We came to the Anhinga Trail in the heat of the day in the summer after an action packed trip with the Shark Valley Tram Tour. We were a little disappointed because we had high hopes to get some good photographs of birds and yet didn’t see a single wading/diving bird. We also baked in the sun. We definitely saw the appeal of visiting the Anhinga Trail though – it was beautiful. So we’ll just have to come back in the winter and try again.

One of the coolest parts of our stop here was seeing a huge alligator basking in the sun right next to the boardwalk.
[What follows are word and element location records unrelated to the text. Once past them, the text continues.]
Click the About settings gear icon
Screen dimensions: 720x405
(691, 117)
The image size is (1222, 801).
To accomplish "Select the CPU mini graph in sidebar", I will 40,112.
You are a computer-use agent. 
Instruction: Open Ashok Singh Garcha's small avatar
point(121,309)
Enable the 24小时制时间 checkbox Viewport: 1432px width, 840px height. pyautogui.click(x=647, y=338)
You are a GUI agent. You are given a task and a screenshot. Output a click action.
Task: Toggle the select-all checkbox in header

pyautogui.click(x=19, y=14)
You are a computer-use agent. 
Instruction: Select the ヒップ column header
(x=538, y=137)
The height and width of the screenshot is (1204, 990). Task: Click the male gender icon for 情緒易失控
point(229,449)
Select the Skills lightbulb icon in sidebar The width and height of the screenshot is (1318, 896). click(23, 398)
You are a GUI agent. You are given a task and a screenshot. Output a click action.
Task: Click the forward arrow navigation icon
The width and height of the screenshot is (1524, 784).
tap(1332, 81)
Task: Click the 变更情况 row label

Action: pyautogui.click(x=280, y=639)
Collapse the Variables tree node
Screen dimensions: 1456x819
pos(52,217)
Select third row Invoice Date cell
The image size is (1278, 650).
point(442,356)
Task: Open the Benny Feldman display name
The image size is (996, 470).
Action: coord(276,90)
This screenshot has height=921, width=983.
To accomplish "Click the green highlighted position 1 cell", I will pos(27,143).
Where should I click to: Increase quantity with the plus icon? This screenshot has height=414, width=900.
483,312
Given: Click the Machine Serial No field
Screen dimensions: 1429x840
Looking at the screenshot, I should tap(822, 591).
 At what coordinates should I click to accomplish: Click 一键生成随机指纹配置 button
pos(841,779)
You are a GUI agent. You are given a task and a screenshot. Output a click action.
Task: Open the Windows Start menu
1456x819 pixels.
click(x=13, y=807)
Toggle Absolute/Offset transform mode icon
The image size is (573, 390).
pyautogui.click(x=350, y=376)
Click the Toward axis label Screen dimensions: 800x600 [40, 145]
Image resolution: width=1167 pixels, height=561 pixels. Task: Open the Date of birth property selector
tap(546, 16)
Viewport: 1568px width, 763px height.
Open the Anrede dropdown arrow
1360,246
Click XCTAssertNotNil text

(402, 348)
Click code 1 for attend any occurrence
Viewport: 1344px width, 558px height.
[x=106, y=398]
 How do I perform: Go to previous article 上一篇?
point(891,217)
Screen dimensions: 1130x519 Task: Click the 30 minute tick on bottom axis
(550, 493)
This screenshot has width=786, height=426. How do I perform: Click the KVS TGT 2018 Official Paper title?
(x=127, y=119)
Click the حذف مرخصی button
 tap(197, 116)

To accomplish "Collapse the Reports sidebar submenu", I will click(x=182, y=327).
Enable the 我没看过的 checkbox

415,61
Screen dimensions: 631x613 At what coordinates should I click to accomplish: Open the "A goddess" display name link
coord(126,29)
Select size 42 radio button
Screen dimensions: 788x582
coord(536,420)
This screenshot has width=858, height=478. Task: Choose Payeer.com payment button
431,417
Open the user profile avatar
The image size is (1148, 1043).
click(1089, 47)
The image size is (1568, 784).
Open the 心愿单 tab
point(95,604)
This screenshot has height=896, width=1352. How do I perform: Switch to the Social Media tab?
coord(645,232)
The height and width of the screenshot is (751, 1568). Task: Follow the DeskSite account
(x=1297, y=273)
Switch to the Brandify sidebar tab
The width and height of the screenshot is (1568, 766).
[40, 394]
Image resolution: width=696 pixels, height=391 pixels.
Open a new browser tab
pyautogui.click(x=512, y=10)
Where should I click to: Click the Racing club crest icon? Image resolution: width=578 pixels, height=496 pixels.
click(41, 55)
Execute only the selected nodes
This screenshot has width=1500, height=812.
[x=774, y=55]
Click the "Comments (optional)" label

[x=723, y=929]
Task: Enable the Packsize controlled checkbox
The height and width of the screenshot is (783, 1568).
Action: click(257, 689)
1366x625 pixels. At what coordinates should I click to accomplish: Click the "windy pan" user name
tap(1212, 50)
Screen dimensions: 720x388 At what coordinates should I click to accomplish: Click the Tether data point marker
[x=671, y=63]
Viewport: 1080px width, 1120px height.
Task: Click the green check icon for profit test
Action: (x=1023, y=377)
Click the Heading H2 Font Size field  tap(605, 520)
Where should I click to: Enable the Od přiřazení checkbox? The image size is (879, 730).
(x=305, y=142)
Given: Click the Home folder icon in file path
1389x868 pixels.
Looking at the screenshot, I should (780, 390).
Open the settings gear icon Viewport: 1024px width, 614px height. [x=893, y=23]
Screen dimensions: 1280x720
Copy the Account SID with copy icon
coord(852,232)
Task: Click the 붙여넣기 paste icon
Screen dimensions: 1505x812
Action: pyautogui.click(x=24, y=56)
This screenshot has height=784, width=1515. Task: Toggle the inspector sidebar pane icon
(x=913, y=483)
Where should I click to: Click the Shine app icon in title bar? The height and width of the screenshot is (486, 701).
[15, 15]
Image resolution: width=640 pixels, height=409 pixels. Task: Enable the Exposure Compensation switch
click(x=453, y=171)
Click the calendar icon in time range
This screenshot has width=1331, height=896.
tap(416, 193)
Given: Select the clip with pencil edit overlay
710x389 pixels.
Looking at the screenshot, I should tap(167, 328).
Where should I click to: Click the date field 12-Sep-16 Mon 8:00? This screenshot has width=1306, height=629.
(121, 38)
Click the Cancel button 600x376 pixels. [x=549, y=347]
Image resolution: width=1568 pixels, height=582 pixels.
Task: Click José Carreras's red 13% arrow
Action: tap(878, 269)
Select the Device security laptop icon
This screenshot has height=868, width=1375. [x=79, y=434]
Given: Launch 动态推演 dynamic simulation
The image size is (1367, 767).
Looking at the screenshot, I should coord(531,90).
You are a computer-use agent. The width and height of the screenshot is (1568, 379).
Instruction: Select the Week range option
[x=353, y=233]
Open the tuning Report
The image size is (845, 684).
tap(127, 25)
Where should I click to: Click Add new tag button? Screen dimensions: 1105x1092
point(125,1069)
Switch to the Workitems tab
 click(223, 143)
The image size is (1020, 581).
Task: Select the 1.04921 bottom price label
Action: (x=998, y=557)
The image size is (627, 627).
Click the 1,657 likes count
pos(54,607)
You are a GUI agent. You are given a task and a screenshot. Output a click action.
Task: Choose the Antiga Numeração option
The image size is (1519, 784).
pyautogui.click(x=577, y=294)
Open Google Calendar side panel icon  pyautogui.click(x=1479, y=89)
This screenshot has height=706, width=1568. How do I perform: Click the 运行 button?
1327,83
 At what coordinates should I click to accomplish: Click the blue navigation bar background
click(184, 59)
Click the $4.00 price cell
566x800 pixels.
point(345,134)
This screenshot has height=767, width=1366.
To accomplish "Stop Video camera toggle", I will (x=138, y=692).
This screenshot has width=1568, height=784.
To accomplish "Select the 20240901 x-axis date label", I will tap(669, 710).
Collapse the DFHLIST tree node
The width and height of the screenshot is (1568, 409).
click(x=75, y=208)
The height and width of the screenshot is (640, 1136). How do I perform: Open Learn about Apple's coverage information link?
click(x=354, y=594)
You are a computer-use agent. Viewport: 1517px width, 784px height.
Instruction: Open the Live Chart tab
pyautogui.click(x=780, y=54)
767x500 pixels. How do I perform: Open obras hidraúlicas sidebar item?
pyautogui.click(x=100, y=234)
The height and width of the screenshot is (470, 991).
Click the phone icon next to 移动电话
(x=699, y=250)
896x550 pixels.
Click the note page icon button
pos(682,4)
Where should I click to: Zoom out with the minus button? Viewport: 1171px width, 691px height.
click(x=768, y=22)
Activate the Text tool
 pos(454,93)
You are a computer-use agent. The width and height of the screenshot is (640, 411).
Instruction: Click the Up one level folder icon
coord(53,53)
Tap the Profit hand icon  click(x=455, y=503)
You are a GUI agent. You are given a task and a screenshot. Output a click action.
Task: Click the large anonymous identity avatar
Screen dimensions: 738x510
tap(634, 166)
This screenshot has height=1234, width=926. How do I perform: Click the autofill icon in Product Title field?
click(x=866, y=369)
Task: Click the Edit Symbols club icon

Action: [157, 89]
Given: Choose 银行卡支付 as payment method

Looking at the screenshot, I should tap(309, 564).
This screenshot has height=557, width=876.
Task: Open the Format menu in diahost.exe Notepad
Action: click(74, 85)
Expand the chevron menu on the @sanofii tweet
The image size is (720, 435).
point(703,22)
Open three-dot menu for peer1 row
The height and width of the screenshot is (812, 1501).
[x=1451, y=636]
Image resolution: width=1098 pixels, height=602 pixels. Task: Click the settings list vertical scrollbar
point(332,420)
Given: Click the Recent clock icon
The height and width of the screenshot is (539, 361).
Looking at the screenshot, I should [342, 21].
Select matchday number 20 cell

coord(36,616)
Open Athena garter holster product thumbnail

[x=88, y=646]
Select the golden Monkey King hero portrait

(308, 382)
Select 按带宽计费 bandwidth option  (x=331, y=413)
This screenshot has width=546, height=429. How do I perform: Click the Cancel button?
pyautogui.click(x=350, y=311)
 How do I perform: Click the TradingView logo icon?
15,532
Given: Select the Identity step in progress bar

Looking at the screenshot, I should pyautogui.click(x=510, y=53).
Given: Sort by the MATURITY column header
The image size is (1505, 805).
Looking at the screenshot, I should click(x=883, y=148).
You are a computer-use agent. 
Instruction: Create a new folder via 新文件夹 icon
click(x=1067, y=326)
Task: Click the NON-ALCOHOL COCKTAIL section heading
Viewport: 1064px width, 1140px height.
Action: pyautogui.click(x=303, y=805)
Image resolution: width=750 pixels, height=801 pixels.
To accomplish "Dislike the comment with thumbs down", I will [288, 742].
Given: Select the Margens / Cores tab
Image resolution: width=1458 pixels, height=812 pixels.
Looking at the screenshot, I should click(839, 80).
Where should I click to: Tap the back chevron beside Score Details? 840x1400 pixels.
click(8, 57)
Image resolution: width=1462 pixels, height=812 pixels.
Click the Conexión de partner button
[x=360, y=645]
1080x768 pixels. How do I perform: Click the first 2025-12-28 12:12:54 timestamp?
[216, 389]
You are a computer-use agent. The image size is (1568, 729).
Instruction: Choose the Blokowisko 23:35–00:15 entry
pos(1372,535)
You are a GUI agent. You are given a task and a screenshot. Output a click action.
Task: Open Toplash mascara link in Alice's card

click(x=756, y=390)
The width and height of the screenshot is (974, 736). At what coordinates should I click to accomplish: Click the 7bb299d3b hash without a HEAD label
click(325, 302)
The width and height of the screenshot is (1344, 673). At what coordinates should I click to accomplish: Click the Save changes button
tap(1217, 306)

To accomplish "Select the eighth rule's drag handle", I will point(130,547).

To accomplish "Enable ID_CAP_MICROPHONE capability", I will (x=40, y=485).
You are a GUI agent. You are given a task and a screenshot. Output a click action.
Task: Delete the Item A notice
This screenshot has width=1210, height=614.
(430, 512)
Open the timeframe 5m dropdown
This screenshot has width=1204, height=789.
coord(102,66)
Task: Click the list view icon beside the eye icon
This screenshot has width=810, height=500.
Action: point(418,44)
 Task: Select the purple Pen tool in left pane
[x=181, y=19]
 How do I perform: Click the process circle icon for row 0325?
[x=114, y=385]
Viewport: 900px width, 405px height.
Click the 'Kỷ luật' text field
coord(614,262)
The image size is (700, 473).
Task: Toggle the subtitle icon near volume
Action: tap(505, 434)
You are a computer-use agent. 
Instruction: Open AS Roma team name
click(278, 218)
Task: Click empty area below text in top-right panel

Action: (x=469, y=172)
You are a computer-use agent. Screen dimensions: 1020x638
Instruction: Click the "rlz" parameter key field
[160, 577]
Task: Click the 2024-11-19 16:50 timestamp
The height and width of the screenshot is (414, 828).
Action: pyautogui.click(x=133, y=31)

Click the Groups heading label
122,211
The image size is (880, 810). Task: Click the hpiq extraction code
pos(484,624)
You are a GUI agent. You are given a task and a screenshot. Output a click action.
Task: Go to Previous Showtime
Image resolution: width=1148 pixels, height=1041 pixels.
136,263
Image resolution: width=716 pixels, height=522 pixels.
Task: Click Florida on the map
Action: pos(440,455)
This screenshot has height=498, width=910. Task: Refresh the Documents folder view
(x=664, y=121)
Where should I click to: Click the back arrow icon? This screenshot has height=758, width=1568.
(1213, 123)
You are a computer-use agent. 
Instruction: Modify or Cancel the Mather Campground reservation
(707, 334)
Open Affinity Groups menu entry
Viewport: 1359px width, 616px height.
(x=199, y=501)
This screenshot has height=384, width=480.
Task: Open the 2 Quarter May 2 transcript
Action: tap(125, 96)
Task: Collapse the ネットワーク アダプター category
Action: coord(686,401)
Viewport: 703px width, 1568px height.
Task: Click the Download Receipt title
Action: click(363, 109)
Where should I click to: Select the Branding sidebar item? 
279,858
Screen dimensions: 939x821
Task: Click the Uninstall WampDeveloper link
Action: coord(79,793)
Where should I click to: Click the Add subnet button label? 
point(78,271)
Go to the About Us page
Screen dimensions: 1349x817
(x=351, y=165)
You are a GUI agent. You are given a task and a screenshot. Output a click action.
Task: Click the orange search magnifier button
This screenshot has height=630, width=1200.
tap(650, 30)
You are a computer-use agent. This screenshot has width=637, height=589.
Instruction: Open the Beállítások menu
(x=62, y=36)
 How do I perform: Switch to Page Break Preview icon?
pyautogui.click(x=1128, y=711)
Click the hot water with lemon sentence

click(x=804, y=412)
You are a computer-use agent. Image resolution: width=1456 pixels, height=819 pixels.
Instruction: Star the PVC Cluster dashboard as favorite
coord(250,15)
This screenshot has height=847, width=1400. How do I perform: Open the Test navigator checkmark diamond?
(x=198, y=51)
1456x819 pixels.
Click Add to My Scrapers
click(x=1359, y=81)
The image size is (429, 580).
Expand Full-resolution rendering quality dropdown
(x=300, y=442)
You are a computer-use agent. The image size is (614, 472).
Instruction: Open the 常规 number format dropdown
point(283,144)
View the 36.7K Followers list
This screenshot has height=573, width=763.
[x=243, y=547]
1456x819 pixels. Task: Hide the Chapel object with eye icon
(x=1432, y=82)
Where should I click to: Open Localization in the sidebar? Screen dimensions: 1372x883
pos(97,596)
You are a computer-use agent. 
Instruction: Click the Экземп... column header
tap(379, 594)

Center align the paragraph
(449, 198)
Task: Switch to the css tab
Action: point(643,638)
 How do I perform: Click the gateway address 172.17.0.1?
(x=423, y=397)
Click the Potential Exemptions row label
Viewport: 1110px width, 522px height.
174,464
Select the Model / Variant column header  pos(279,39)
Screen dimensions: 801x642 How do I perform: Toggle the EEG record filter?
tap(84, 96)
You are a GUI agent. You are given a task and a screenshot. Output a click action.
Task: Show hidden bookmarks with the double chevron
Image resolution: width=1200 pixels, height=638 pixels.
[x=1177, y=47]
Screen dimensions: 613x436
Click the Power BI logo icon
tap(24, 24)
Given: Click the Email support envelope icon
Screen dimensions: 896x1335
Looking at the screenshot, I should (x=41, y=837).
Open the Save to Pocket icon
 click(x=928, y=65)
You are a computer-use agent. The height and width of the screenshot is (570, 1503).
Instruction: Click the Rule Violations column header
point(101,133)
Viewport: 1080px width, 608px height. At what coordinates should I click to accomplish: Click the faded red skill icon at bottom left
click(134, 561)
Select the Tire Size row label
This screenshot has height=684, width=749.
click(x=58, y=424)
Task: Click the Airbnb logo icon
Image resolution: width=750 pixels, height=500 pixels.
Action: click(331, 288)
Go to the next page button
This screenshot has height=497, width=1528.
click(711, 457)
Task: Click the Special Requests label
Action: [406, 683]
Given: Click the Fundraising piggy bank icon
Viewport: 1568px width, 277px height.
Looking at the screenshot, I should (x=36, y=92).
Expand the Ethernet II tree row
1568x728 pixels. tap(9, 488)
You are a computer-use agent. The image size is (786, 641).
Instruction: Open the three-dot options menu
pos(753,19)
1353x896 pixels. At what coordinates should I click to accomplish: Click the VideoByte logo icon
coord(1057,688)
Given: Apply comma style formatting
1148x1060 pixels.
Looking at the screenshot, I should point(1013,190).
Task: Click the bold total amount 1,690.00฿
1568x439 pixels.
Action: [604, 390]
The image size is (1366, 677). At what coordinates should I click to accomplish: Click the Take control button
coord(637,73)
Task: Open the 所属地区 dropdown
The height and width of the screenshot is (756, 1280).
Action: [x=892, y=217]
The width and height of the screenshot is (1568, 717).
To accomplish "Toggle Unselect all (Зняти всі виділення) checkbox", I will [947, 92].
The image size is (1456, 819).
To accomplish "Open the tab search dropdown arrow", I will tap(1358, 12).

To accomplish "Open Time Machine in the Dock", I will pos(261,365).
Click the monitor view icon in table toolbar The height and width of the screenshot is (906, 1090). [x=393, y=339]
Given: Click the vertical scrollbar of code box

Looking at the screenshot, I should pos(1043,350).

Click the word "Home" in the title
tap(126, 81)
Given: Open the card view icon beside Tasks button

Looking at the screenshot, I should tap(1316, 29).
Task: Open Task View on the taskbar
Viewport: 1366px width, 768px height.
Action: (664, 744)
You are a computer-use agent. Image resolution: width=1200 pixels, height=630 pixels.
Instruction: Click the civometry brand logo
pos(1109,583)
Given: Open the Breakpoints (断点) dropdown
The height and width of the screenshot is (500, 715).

We saw a few alligators swimming while we were at Shark Valley, as well as a few babies along the side of the road, but this was our first up close and personal encounter with an adult alligator.

How much time does it take to walk the trail? We would plan for a total visit time of approximately one hour. We walked at a leisurely pace looking for birds and gators, and we completed the trail easily in under an hour. If you actually do see birds in the marsh at the viewing platform, you may want to stay longer and observe.

Royal Palm Visitor Center

The Royal Palm area is the first major section of the park after the Ernest Coe Visitor Center at the Homestead entrance. This information station and bookstore are a little over a mile from the Homestead entrance to the park. Ranger-led walks and other events are conducted here. You will see the sign at the turnoff pointing you in the right direction.

Anhinga Trail Photos

The trail begins from the back of the visitor center and continues on a long paved section toward the boardwalk. There are a few benches along the way to rest. This photo was taken on our way back through this section and is looking back towards the visitor center.

You can see the view here (below) across the prairie. It was a beautiful day with almost endless blue skies.

The paved section leads to the boardwalk. There are several observation points on the boardwalk that provide a better view of the area for wildlife and bird viewing.

Gumbo Limbo Trail

You can also access the Gumbo Limbo trail from the parking lot here. Gumbo Limbo Trail is a short half mile trail including a paved section and boardwalk through a hammock of gumbo limbo trees as well as royal palms and ferns. This hardwood hammock demonstrates how a small change in elevation (2-3 inches) in the Everglades can create an entirely different ecosystem.

The trail is named for the gumbo limbo tree. The gumbo limbo is a tropical climate tree native to South Florida, the Caribbean and northern South America that can grow to about 50 feet or more. It is also known as the Tourist Tree because its peeling red bark reminds many of a sunburn. Gumbo limbos drop some of their leaves seasonally or during drought conditions before regenerating them.

The trial crosses the Old Ingraham Highway, which was the first motorway to Flamingo. Construction of the road began in 1916 and was completed in 1922. It was named for James E. Ingraham, who was integral in the establishment of Royal Palm State Park (the precursor to Everglades National Park) in 1916. The Ingraham Highway is now used for backpacking and is closed to cars.